> [EXERCISE INSTRUCTIONS]
Give back an exact copy of the listing that follows, without the pictures.

> [WORKING DATA]
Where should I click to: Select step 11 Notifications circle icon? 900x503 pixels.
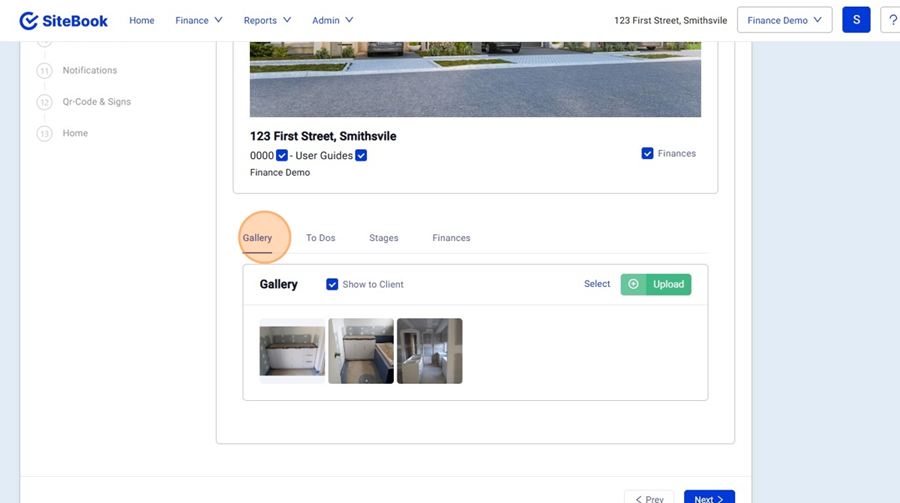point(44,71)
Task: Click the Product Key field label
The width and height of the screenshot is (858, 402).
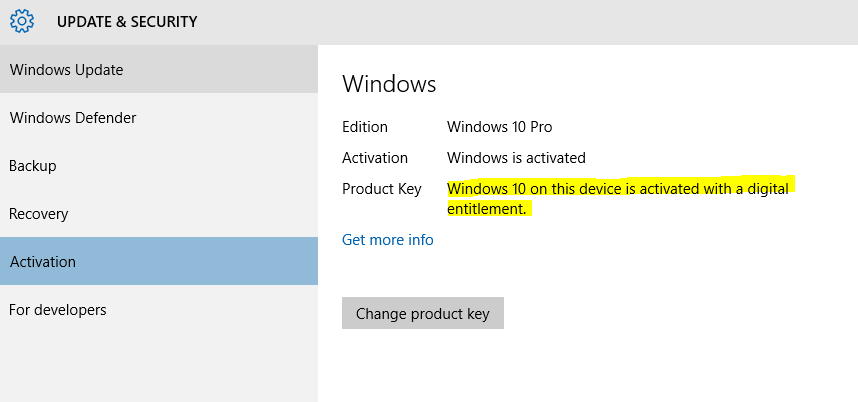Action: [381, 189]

> [ANSWER TO THIS EXERCISE]
Where should I click to: Select step 11 Notifications circle icon? 900x503 pixels.
point(44,71)
Task: Click the Product Key field label
The width and height of the screenshot is (858, 402).
Action: [381, 189]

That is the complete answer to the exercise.